_EXERCISE GOAL_
In the data below, begin at the line with "This screenshot has width=712, height=406." and stop after the line with "Task: Switch to details view layout icon"; output those lines exactly and no pictures.

_DATA TO PROCESS_
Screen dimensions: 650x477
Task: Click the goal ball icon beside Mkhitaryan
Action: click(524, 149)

---

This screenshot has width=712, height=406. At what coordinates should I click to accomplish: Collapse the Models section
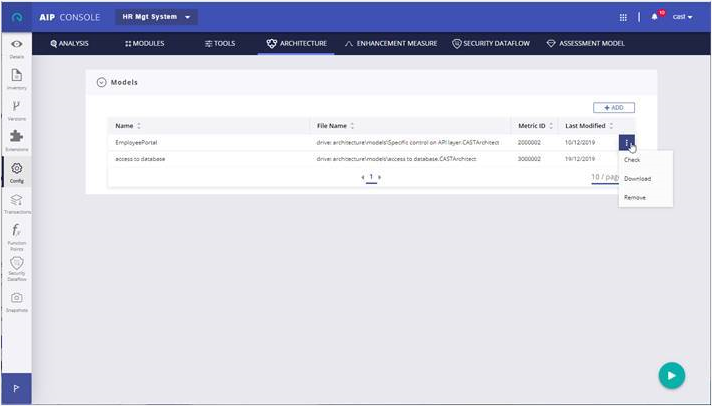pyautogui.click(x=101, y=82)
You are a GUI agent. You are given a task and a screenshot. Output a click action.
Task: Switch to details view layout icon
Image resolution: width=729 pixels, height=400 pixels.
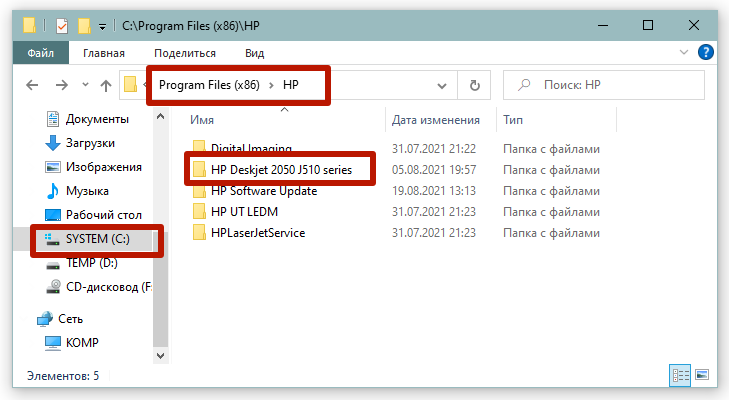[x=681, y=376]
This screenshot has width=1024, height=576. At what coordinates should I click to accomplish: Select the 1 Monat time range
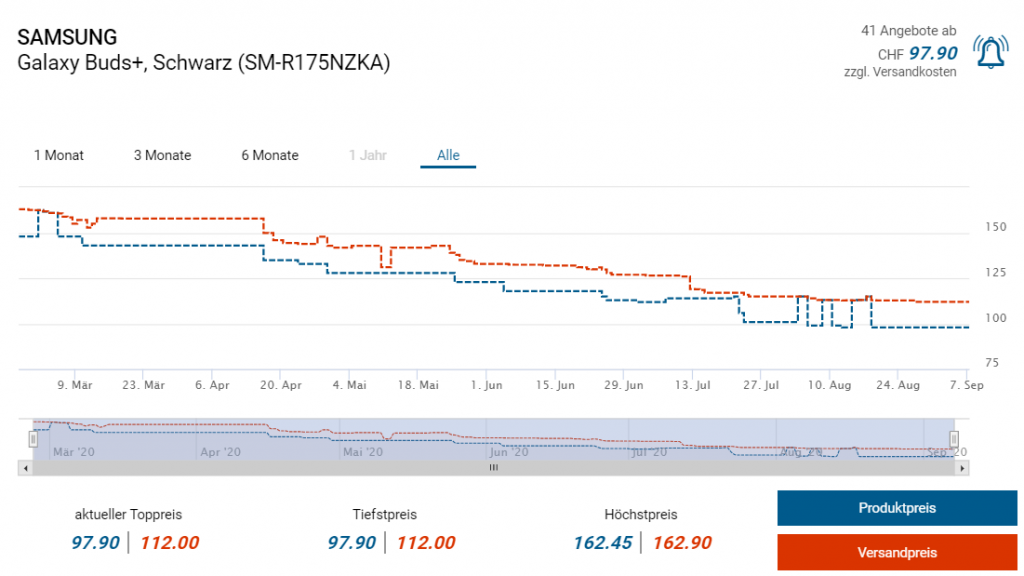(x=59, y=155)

* * *

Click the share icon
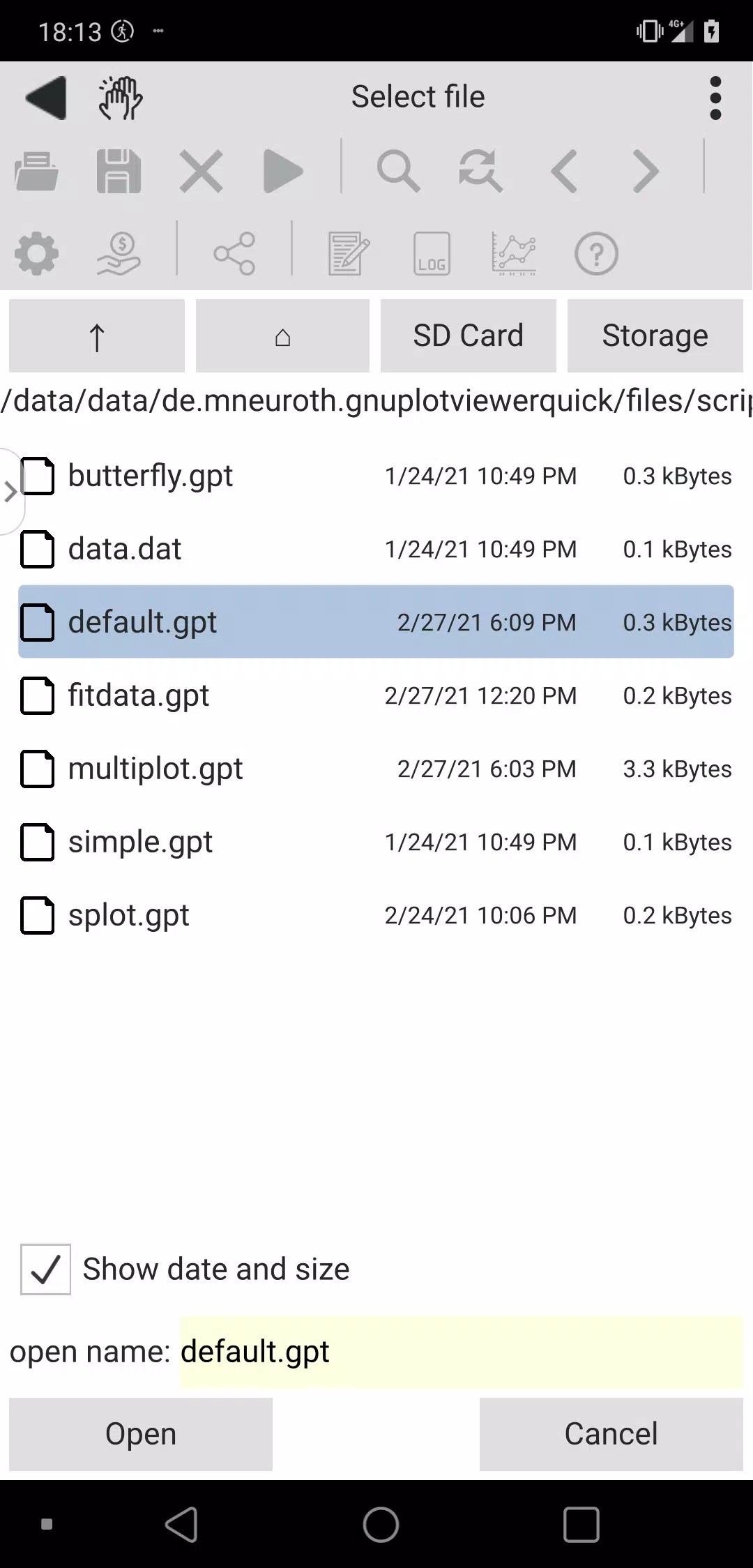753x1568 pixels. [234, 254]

_SOLUTION BELOW_
This screenshot has width=712, height=406. At what coordinates should I click to accomplish: Collapse the Models section
pyautogui.click(x=101, y=82)
You are a GUI agent. You are given a task and a screenshot. Output a click action.
Task: Switch to details view layout icon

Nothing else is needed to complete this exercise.